Whether your problem statement pertains specifically to age-related questions or not, you’ll definitely need to understand the APA editing and style guidelines for discussing age. At the very least, you will need to learn how to talk about age for your methods and results chapters, as age is a demographic category reported in most studies. Here are some tips to keep in mind:

  • Use specific age brackets to describe participants by age in your methods chapter; avoid open-ended categories like “over 65” or “under 18.”
  • Use specific terms such as “men” and “women,” rather than “males” or “females”; the APA editing and writing style manual suggests, however, that referring to dissertation participants as “males” or “females” may be appropriate when the sample includes both children and adults.
  • Avoid referring to older adults as “seniors,” “the aged,” or “the elderly,” as these terms “connote a stereotype and suggest that members of the group are not part of society but rather a group apart” (APA, 2020, p. 135).

Conclusion

Most of our dissertation assistance clients are excited about the prospect of promoting positive social change through their doctoral research.
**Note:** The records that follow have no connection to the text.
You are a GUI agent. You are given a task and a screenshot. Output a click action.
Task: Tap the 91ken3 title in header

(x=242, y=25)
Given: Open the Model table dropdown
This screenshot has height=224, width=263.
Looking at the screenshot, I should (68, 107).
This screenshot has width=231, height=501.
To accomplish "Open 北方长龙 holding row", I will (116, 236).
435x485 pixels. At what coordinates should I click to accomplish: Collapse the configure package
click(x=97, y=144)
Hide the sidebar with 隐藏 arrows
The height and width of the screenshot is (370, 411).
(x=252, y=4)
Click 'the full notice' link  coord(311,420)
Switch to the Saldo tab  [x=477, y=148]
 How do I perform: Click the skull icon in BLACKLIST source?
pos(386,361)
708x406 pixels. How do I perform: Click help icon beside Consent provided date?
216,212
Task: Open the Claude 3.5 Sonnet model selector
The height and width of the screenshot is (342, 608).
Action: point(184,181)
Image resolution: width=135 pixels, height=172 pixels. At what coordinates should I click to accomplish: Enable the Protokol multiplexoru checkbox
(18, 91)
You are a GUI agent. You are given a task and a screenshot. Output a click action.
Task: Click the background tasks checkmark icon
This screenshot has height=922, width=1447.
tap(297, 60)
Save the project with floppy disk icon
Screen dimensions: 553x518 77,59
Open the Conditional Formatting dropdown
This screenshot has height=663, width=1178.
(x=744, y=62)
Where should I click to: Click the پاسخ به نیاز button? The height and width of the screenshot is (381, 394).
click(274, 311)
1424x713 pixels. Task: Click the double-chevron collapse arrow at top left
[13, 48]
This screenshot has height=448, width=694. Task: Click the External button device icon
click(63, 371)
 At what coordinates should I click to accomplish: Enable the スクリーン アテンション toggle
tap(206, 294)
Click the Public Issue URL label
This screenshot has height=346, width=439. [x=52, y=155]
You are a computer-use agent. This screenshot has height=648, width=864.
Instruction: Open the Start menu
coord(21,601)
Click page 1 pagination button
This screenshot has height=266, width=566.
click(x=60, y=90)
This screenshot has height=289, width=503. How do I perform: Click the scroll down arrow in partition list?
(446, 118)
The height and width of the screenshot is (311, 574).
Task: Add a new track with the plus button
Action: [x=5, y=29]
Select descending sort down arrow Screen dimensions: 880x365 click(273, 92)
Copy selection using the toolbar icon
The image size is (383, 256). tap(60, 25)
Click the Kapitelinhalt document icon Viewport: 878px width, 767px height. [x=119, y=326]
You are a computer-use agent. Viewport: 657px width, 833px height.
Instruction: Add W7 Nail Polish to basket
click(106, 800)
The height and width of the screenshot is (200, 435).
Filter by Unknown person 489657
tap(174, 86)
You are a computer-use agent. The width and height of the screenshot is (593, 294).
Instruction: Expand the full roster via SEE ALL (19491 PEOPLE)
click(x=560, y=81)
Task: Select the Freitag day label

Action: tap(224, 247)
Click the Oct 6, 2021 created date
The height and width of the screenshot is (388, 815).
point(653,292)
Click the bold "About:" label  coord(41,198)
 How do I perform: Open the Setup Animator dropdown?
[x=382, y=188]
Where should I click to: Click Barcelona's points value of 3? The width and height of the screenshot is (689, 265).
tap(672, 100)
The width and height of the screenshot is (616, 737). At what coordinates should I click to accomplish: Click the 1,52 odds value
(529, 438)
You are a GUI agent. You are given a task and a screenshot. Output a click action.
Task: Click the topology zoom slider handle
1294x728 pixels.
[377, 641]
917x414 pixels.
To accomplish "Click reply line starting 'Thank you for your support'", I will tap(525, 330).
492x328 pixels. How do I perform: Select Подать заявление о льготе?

In addition to your research findings, the language you use in dissertation or thesis writing makes a difference as well. Language reflects our attitudes and beliefs about one another, and it also shapes our attitudes and beliefs about each other. When you take care to choose terminology that conveys attitudes of respect and inclusivity, you can make a positive impact on readers once your study is published (imagine the thought!). The APA manual provides a wealth of information on this topic, and our dissertation editors would be happy to apply their expertise to ensure that your manuscript is up to current standards. Please get in touch any time to discuss how we can help with your dissertation!

References

American Psychological Association. (2020). Publication manual of the American Psychological Association (7th ed.).